Almost exactly one year after a fatal explosion that claimed the lives of three Scaled Composites workers, Virgin Galactic President Will Whitehorn has made an extraordinary safety claim about the as-yet-unflown SpaceShipTwo vehicle during an interview with The Independent.
“Q: New technology involves risk, space travel most certainly does. How can you manage the dangers?
WW: We’re trying to take the riskiest things out of the equation. Ground-based rocketry involves firing a massive explosion under somebody to leave the planet – we’ve eliminated that. So you’re launching in a very safe environment. We’ve hopefully eliminated some of the risks of re-entry, which is another of the most dangerous aspects.
We believe that this will be thousands of times safer than any previous human flights into space.”
The claim came during the same week that George Nield, head of the FAA unit that regulates commercial human space flight, warned space tourism companies to get serious about the risks faced by their wealthy clients.
“‘What’s going on now represents a very different level of risk,’ Nield told the Space Frontier Foundation’s annual meeting in Washington DC. If you have to draw parallels, he said, look to the early supersonic jets, such as the F-104 Starfighter, dubbed the Widowmaker, which took the lives of 110 pilots of the Luftwaffe alone,” New Scientist reports.
The starkly contrasting claims come as Virgin Galactic and Scaled Composites prepare to roll-out the WhiteKnightTwo, the aircraft that will carry SpaceShipTwo aloft for its suborbital flights. Richard Branson and designer Burt Rutan will preside over the ceremony on Monday, July 28, at the Scaled Composites production facility in Mojave, Calif. Governor Arnold Schwarzenegger is expected to attend along with many wealthy individuals who have put down deposits on future flights.

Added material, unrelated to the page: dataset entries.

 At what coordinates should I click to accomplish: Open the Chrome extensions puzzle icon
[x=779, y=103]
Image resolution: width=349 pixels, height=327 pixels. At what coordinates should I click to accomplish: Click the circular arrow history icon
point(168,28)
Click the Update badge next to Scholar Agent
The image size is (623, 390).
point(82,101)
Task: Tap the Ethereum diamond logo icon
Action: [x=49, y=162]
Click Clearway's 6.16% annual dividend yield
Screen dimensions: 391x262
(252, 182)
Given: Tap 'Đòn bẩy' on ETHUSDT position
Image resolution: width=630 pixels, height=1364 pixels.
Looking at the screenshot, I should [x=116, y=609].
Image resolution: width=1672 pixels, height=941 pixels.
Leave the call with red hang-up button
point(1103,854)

The star-studded media event will likely drown out questions about the fatal explosion that occurred nearly one year earlier at the same facility. Scale Composites employees Eric Blackwell, Todd Ivens and Glen May were killed in the July 26 blast, which also injured three other workers.

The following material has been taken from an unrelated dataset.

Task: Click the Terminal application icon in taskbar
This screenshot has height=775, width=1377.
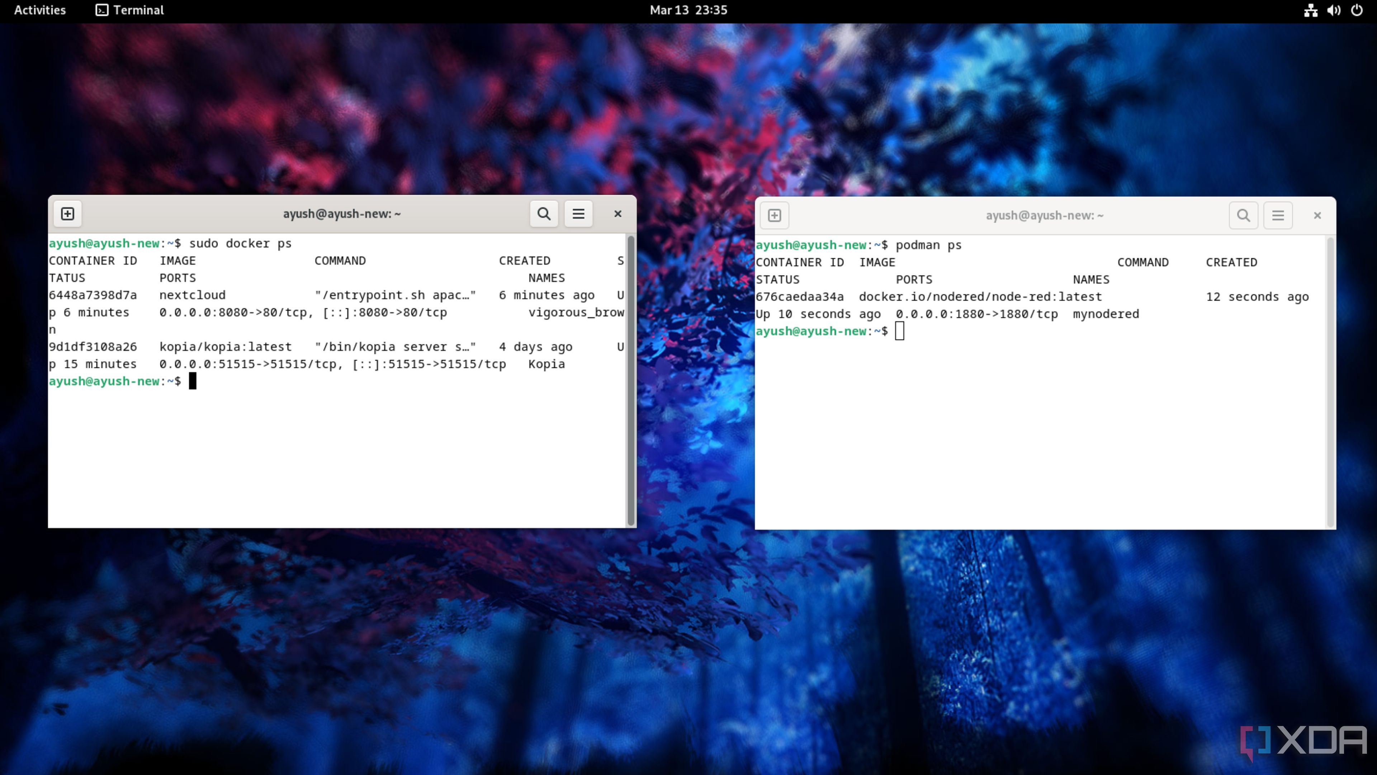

The State of California fined the company $28,000 for alleged safety violations; Scaled Composites has appealed the ruling. As near as I can tell, neither the Northrop Grumman-owned company nor Virgin Galactic has offered a full explanation of what precisely caused the explosion, which occurred during a routine engine test.
The company held a memorial service on Thursday for their fallen colleagues which included the unveiling of a bronze plague with “the smiling faces of Blackwell, Ivens, May, along with excerpts from John Gillespie Magee’s poem, ‘High Flight.’”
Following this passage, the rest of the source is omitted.